**WORK TO DO**
Set down word for word the passage of the Proverbs 31 Challenge blog excerpt below, from "Note: I apologize" up to and including "even a year.".

**EXTRACT PROVIDED**
Please feel free to comment with your own goals for the month, or simply to say that you have a goal for this month. As always, anyone is welcome to join in at any time. Of course anyone is free to join without publicly commenting, too.
Note: I apologize for the lateness of this post. It had been scheduled to post on a specific day, but never did.
Monday, October 3, 2011
Month 1 (Verse 11) Report: Proverbs 31 Challenge for Life
Now that the last week of September is gone, it is time to report on Month 1 (Verse 11) of the Proverbs 31 Challenge here at Fascinating Ways.
For reference, this is the introductory post for the Proverbs 31 Challenge for Life; this is the Month 1 (Verse 11) post which also mentions my personal goal. Anyone may join at any time where we are. As the introduction to the challenge said, this is meant to be a long-term journey and not something that is completed in a week, a month, or even a year.
From Rule #3 of the introductory post, this is an option for reporting progress toward your goal, if you wish to do so:
"The last week of each month, in response to another prompt here, post your progress toward the goal in the comments section. This can be reported in very general terms to protect the privacy of all involved. Progress can be posted in these terms if you like: Completed; Postponed; Still Working; Canceled; or Not Helpful."
I will post my own progress in the comments section.
Tuesday, September 27, 2011
Is It True? Is It Kind? Is It Necessary?: Proverbs 31 Challenge for Life
"Is it true? Is it kind? Is it necessary?"
I first read this series of questions on a blog post by the author Deanna Raybourn. It inspired me at the time, and I think it is helpful for my personal Proverbs 31 goal this month. The goal has to do with avoiding gossip so that my husband can trust that I will not gossip about him.

**DATA EXTRACT**
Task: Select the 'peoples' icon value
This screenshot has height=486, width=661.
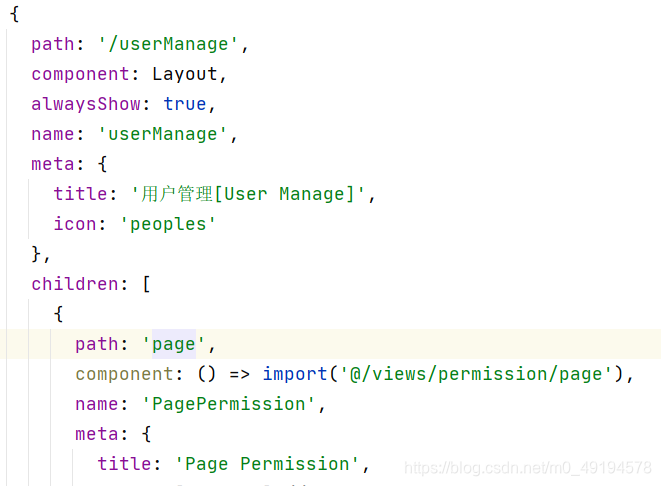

**EXERCISE OUTPUT**
Note: I apologize for the lateness of this post. It had been scheduled to post on a specific day, but never did.
Monday, October 3, 2011
Month 1 (Verse 11) Report: Proverbs 31 Challenge for Life
Now that the last week of September is gone, it is time to report on Month 1 (Verse 11) of the Proverbs 31 Challenge here at Fascinating Ways.
For reference, this is the introductory post for the Proverbs 31 Challenge for Life; this is the Month 1 (Verse 11) post which also mentions my personal goal. Anyone may join at any time where we are. As the introduction to the challenge said, this is meant to be a long-term journey and not something that is completed in a week, a month, or even a year.